Choosing Computer Science as a 1a NatSci means you take Paper 1 of the CS tripos at the end of the year. Full Computer Scientists will also do Paper 2, so you do about half the CS content that they do. It is a fairly tricky course, but it can be extremely rewarding in its own right, not to mention the benefits of understanding computers later in the tripos, whatever modules are taken. Previous experience in some programming will help, but not that much: the course is the most mathematically rigorous in the country, so although having lots of programming experience will help you breeze through the Java course, this is only 1/6 of the year’s content. Overall, pick this course if you feel getting to grips with some challenging concepts in computer science. A set of “Computing Fundamentals” lectures run in the first four weeks of Michealmas to bring people up to speed if they haven’t done any programming before – though these topics don’t really come up that much during the year.
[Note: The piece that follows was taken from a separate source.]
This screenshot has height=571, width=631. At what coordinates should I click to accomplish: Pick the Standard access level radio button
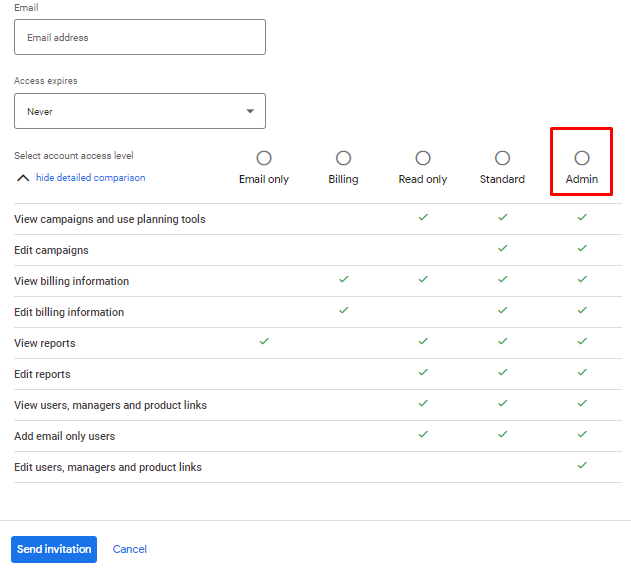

- Foundations of Computer Science – A few introductory lectures about programming in general, and then an introduction to the language ML. It’s really unlikely anyone will have used ML before, which puts you on a level playing field. This lecture series teaches functional programming, a different approach to programming than the usual C/Java imperative programming. It can be difficult to get your head round, but just go over the lecture notes a few times after the lectures and try and understand everything there. Coding up the examples in the notes on your own machine will really help. Unfortunately Paulson isn’t incredibly engaging, but his notes are decent.
- Object-Orientated Programming – Despite the name, this is basically an introduction into Java. This course is a more standard Computer Science course you’d expect from another university, and mainly consists of learning the material – If you learn the notes (which are fairly brief) this course will be fine. This gives good experience for part 1b Physics, which has a fair amount of C++ – similar to Java in many ways. Again, coding the examples in the slides will really help you learn the material.
- Algorithms – This course spans the whole of Lent term, and so there’s enough time to start with basics yet reach some really advanced content by Easter. This ranges from stacks, various sorts, and arrays, to vEB trees and convex hulls. It can be a bit intimidating, but the course gradually ramps up so it’s not that bad. Prof. Leslie supervises this part, which really helped: he’s a great supervisor.
- Numerical Methods – This course looks at manipulations of floating point numbers, and the errors and approximations made when using them. This course is a bit easier than the others, and most of the maths is fairly simple algebra and some power series. Make sure you understand the basic format of a floating point number when this is brought up, as the rest of the lectures will be hard to understand if you don’t!
CS practicals are different to other subjects’. You don’t need to be in the lab at the allotted time to do them: you do need to be there to get them ‘Ticked’ off, so the practicals are often referred to as ‘ticks’. It’s expected that everyone gets all of the ticks they need – NatSci’s won’t have to do all the ones that CompSci’s need. You can do the practicals at home, or at the lab. If you get the practical wrong, you can resubmit it with no penalty – they’re not graded, you just need to complete them all. It’s expected you’ll do one a week, but the department won’t chase you up if you fall behind – quite a few people do and have a horrific few days in Easter catching up. I’d recommend you keep on top of them, for your own peace of mind if nothing else.
The actual practicals can be pretty fun, although the early ML practicals can be annoying due to the ML compiler, which deliberately chuck out uninformative error messages for no reason. The later Java practicals are more enjoyable, especially as you have to email your work to a server which automatically checks it and points out where you went wrong, so you can fix it and resubmit it. The lack of time pressure is great, compared to other 1A practicals which are often very pressured.
If you need it, the lab also has set times where you can go and do the practical with demonstrators (usually PhD students) to help. Collaborating with friends is also encouraged, which all leads to a very relaxed attitude.